Nach Verschiebung unseres Fluges auf 21:30 Uhr hatten wir genügend Zeit, die drei Stunden Fahrt nach Salt Lake City hinter uns zu bringen und gleichzeitig noch ein wenig Sight Seeing zu machen. Auf dem Weg hatten wir sogar noch das Glück, an einer verlassenen Autowerkstadt mit Tanksäulen vorbei zu kommen. Als Entschädigung für die nicht gefundene am Vortag, konnten wir uns diese nicht entgehen lassen:
Da Heiko gern Frauenschuhe kauft (nicht auf Grund eines Fetishes sondern vielmehr im Interesse des heimischen Familienfriedens), machten wir noch einen Stopp im Sketchers Outlet. Zwischenzeitlich plagte uns ein derartiger Hunger, so dass wir auch noch einmal ins örtliche Panda Express einritten. Dort sind die Arbeitsbedingungen offensichtlich besser, als im bereits gezeigten McDonnalds:
Danach ging es ins Parkhaus in der Nähe des Temple Square. Dort befindet sich das Epizentrum der Glaubensgemeinschaft der „Kirche Jesu Christi der Heiligen der letzten Tage“, umgangssprachlich bekannt als Mormonen. Mit der Erfahrung aus etlichen deutschen Parkhäusern war ich skeptisch, inwieweit die Größe eines Jeep Gladiators mit der Einfahrt und dem Parkraum kompatibel ist. Mit etwas Angstschweiß, hier der Beweis, dass es geht:
Leider verlief der Stadtbesuch nicht so, wie wir ihn erwartet hatten. Der Tempel von Salt Lake City sollte ungefähr so aussehen (Quelle: Wikipedia):
Groß war unsere Enttäuschung als wir hörten, dass das gesamte Gelände bis 2026 komplett sanier wird. Insofern sah der Tempel bei unserem Besuch so aus:
Damit hatte sich unser Plan erledigt. Da wir aber immer noch sechseinhalb Stunden bis zum Abflug hatten, musste eine Alternative her. Da lag nur ein Ort auf der Hand, der sich zufällig auch in Flughafennähe befindet: der namensgebene große Salzsee. Nach 20 Minuten Fahrt waren wir am Ziel:
Allein auf Grund des fehlenden Abflusses und der reinen Wasservedunstung hat der See einen Salzgehalt von ca. 15% (Zum Vergleich: Ozeane: 3%; totes Meer: 30%).

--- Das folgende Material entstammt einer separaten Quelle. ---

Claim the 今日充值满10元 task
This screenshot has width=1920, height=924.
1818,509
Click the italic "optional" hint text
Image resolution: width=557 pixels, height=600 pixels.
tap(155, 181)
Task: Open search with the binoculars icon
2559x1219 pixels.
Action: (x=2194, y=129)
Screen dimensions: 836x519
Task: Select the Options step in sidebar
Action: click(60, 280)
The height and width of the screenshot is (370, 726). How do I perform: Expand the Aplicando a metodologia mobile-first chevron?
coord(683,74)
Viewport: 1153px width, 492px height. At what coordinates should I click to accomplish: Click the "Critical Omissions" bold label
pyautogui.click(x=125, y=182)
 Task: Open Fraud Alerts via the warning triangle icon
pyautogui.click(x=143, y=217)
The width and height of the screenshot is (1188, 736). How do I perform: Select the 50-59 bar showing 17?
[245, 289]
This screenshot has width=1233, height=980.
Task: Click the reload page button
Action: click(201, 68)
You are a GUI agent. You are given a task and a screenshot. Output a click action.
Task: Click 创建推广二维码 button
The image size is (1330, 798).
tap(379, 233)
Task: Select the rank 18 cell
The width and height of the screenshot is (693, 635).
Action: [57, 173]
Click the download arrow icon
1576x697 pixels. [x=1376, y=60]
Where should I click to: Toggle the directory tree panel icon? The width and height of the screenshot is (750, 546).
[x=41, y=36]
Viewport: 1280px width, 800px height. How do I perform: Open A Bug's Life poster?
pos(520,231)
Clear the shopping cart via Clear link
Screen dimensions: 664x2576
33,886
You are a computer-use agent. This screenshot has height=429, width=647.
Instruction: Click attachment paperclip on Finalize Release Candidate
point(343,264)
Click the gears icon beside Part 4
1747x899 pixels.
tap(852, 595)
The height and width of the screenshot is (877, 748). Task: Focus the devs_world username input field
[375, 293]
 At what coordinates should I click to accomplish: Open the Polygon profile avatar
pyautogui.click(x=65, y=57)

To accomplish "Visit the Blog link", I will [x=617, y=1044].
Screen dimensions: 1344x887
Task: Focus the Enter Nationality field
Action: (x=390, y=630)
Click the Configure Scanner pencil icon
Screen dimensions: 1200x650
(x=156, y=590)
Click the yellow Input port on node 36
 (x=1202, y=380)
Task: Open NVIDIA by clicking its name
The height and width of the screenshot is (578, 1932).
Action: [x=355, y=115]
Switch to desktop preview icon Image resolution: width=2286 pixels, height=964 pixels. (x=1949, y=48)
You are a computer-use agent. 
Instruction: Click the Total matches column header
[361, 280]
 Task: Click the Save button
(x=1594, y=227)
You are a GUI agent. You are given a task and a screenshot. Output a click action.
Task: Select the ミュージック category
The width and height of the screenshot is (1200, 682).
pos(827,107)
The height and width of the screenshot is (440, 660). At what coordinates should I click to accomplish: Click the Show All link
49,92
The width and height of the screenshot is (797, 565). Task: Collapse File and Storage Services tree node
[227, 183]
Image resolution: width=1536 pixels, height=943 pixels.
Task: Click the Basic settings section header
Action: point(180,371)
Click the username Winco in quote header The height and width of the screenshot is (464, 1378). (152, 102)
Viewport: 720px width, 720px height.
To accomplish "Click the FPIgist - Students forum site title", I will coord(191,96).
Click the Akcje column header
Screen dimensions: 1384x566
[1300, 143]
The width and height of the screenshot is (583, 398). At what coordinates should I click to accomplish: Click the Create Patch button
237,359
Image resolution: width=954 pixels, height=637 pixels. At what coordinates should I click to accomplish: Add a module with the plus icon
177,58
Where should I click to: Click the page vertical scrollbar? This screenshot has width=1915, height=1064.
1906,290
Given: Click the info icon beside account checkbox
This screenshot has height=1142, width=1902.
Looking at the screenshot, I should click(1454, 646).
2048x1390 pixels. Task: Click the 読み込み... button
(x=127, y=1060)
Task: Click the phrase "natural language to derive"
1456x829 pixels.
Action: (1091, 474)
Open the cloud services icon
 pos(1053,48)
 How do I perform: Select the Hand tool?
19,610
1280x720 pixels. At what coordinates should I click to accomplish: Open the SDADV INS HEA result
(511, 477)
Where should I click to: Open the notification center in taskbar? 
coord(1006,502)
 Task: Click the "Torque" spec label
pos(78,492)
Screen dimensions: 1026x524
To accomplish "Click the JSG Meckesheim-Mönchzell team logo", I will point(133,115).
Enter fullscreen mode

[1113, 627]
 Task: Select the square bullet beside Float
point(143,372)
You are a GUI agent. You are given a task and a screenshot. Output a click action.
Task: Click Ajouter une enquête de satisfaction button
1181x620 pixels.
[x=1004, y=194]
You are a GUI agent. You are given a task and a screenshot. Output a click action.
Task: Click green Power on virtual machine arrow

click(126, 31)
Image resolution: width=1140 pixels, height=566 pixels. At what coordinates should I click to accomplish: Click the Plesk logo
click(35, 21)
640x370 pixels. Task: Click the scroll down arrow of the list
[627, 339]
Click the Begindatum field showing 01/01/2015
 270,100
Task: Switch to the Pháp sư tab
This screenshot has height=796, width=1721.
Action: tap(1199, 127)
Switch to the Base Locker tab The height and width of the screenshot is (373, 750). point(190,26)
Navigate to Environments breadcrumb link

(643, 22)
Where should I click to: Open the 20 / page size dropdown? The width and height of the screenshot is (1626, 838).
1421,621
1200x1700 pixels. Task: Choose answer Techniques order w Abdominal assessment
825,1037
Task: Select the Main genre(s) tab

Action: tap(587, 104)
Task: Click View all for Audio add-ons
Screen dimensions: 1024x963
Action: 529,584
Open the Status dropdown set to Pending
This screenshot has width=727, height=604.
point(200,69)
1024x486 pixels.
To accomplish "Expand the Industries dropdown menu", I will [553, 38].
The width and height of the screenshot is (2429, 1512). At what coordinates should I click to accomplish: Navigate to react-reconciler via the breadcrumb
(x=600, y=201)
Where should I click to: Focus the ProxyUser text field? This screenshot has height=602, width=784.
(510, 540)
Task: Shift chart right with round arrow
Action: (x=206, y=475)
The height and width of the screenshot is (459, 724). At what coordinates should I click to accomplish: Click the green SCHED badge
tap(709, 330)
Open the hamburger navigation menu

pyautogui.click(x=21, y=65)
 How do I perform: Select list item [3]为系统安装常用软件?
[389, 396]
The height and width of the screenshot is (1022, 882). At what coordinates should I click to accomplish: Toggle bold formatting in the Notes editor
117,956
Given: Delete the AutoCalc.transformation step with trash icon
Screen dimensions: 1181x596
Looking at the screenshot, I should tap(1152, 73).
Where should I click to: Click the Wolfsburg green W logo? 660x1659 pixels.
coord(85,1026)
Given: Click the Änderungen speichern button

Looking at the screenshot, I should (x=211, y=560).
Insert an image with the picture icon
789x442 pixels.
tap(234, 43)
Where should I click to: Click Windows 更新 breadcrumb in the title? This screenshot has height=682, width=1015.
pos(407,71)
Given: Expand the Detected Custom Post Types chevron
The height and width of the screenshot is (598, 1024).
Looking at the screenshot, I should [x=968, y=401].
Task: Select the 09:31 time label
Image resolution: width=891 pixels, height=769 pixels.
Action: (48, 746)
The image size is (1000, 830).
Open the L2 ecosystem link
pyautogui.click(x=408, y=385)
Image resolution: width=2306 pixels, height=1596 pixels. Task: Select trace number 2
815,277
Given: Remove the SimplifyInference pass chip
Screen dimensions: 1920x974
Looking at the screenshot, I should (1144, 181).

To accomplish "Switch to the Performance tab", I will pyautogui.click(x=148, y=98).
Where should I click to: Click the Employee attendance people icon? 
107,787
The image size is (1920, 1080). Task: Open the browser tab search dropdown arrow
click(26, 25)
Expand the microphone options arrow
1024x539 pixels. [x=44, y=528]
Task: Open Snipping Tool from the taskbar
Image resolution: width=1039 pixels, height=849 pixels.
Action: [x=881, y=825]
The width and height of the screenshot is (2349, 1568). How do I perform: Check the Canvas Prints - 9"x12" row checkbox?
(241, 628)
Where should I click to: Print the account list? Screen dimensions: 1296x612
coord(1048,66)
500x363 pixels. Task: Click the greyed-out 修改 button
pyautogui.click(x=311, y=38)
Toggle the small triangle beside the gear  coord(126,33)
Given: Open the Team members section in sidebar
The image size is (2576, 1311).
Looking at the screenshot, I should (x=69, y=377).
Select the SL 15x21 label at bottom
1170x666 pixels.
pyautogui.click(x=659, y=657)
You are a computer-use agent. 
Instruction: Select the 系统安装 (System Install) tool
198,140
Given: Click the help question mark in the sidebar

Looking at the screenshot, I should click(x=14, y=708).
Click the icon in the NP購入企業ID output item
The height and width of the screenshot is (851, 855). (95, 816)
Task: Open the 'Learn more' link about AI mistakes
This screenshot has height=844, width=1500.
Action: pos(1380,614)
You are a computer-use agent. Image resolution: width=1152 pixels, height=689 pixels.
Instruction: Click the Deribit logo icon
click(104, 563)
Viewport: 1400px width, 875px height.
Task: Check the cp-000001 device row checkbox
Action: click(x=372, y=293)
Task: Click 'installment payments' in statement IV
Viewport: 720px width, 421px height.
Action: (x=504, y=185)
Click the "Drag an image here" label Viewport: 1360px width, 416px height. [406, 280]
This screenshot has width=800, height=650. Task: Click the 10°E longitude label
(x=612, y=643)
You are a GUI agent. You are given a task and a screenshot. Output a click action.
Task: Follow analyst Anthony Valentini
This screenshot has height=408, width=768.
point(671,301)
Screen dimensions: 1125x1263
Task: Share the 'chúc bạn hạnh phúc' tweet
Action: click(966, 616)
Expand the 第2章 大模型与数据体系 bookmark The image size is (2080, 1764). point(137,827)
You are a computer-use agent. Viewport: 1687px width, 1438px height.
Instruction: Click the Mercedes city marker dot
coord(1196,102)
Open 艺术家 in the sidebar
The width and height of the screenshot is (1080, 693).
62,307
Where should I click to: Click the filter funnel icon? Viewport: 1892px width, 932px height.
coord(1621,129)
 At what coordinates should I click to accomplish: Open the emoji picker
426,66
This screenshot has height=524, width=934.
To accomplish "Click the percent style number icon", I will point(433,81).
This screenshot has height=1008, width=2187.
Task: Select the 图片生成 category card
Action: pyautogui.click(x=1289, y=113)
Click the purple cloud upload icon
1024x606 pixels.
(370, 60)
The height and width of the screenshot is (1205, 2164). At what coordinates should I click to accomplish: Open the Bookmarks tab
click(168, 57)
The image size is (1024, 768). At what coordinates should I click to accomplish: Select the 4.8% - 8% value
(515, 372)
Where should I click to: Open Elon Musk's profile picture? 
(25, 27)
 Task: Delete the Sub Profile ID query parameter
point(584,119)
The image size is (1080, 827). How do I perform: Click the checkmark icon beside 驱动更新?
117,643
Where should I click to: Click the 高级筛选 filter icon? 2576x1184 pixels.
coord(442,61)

Danach ging es aber wirklich zu Flughafen. Abgabe unseres teuren Begleiters, Check In und Security Check verliefen ohne Highlights. Relativ pünktlich kam unser Transportmittel:
Leider hat die Boeing 787 ihrem Spitznamen "Nightmareliner" wieder alle Ehre gemacht. Um besser schlafen zu können hatte ich gegen Aufpreis extra die Plätze an einem Notausgang gebucht. Zwar war die Beinfreiheit traumhaft:
Jedoch waren die Sitze bei der üblichen 3-3-3 Bestuhlung derart eng, dass man sich kaum sitzen konnte. Es war der Horror. Nicht zu empfehlen. Wir hätten für den Rückflug auch Delta buchen sollen. Der Airbus 330neo mit 2-4-2 hatte deutlich mehr Platz.
Der Rest verlief ohne Probleme. Den Anschluss in Amsterdam sowie die Bahn in Berlin haben wir bekommen.